_Document passage_:
%%

You need to draw more insight from your big data analytics or large and complex datasets. You need to predict future customer behaviors, trends and outcomes.
As with big data itself, there are structured and unstructured techniques, The three main structured disciplines are predictive analytics, behavioural analytics and data interpretation.
This helps you assess your intelligence and work out what’s going on, and what’s likely to happen, in the various domains within your
organisation. It can be used by mobile phone operators, for example, to help their clients have a better experience while they are online. The logic being that this will entice them to spend more money. So if users are downloading a film, and customer records suggest that they are a valuable client, the network could be configured to give them preferential access, or bonus minutes on their account.
You can use unstructured information here too. Sometimes real time analysis might make an assessment of, say, sentiments being expressed on Facebook or Twitter. This would involve investigation of new data types such as sentiment data, clickstream data, video, images and text.
Some retailers use cameras to capture data about shoppers, use this to assess their age, weight and sex, then layer this information onto a database about target audiences for their products. The next time each shopper passes a giant display screen, an advert pops up for a product the machine has decided that person really needs!
How will you tap into complex data sets to create new models to drive business outcomes, decrease costs, drive innovation or improve customer satisfaction?
Researchers at Kingston University have been working on a system that analyses video data and applies algorithms that compare movements and body language with known data sets. They can use this information to automatically spot people who are acting suspiciously (or unusually) and raise an alert. The application is mooted for use in counter terrorism.
What new business analysis can be drawn from your data? How will IT help support insight discovery and new information trends? You need to know which data to integrate for new product innovation.
Banks now use big data analytics to spot anomalies and unusual patterns of spending. This is the intelligence that causes the bank to automatically stop your credit card when you go abroad. The system of data interpretation is relatively new and there is massive scope for improvement.

%%

_Material shown_:
%%

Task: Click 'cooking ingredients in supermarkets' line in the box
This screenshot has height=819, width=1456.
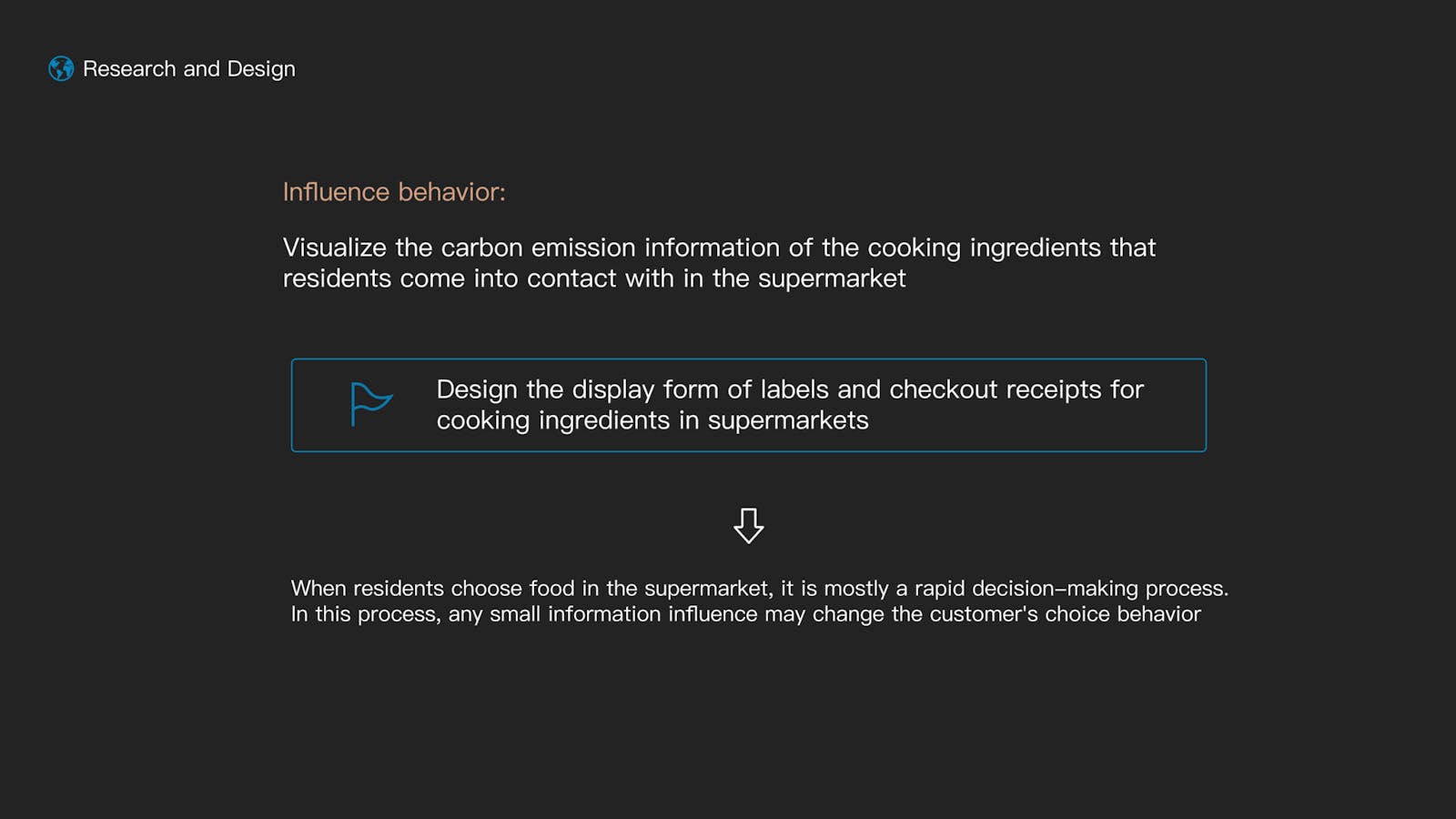Action: [652, 420]
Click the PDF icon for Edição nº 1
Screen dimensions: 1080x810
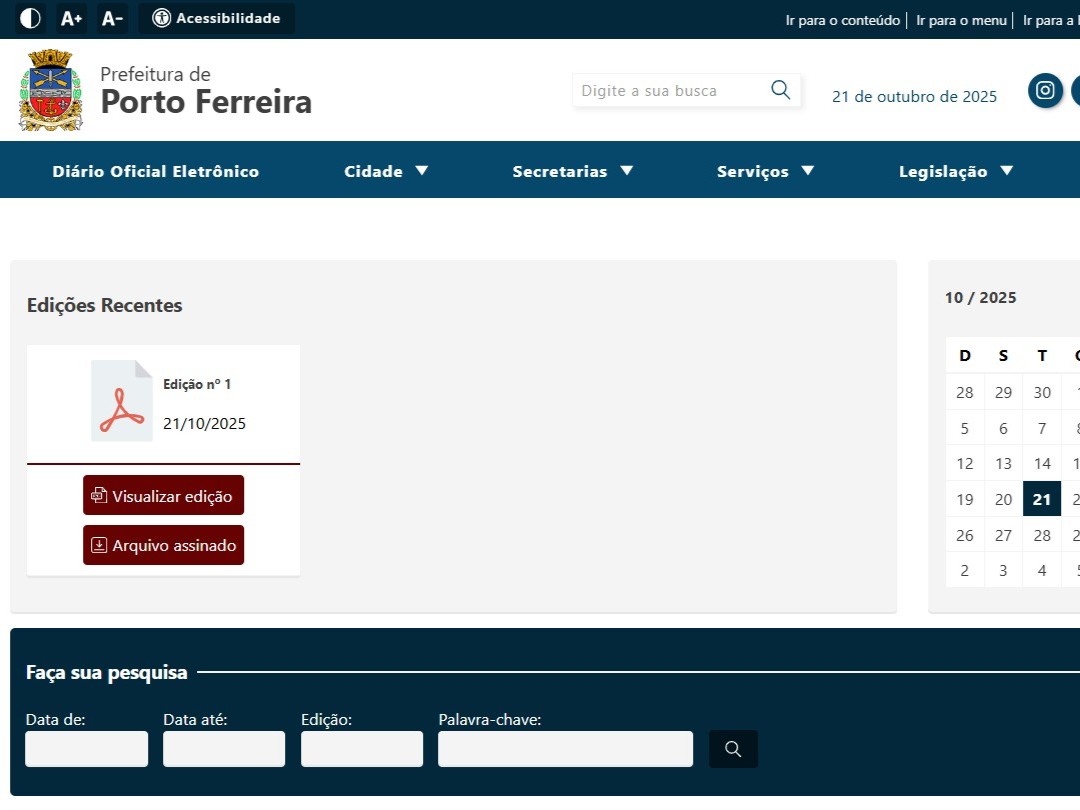click(121, 400)
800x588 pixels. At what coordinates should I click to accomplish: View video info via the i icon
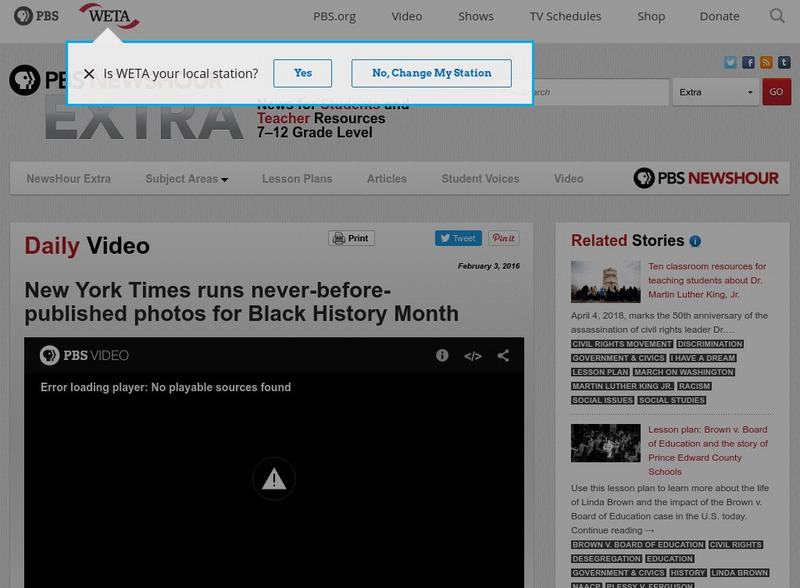(x=441, y=355)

%%

_Work instruction A_: In the big data analytics text, what use is suggested for the Kingston University video analysis system?
_Work instruction B_: Continue the text on big data analytics from its final sentence.

_Task response A_: It is suggested for use in counter terrorism.

_Task response B_:
The big data market is growing like Japanese knot weed and its appetite seems just as voracious. It is swallowing up IT budgets and talent as it expands faster than any other market in the entire spectrum of technology. Analyst Wikibon forecasts that Big Data market will grow at around 58 per cent a year between now and 2017, hitting the $50 billion in five years. The boom in machine generated data, created by the rise of machine to machine communications, will accelerate growth even further.
A number of elements have come together at the right time to fuel this perfect storm. The hardware needed to crunch all this data continues to improve by leaps and bounds. There are questions being asked, by experts in silicon technology, how much further the current design for CPUs (central processing units (CPUs) can go. Some say that in eight year’s time, we could come to an impasse. But other factors will compensate for this.
Meanwhile, the open source movement will continue to create systems such as Hadoop and hardware makers will pioneer techniques such as in memory processing, to make the machinery of data processing ever more powerful. Techniques for processing, such as the data analyst language R, machine learning algorithms and embedded analytics, continue to push the boundaries of possibilities of what can be achieved by searching into data for patterns and meaning. Meanwhile, Splunk, the big data platform for machine code, will help us make sense of the world when machines take over.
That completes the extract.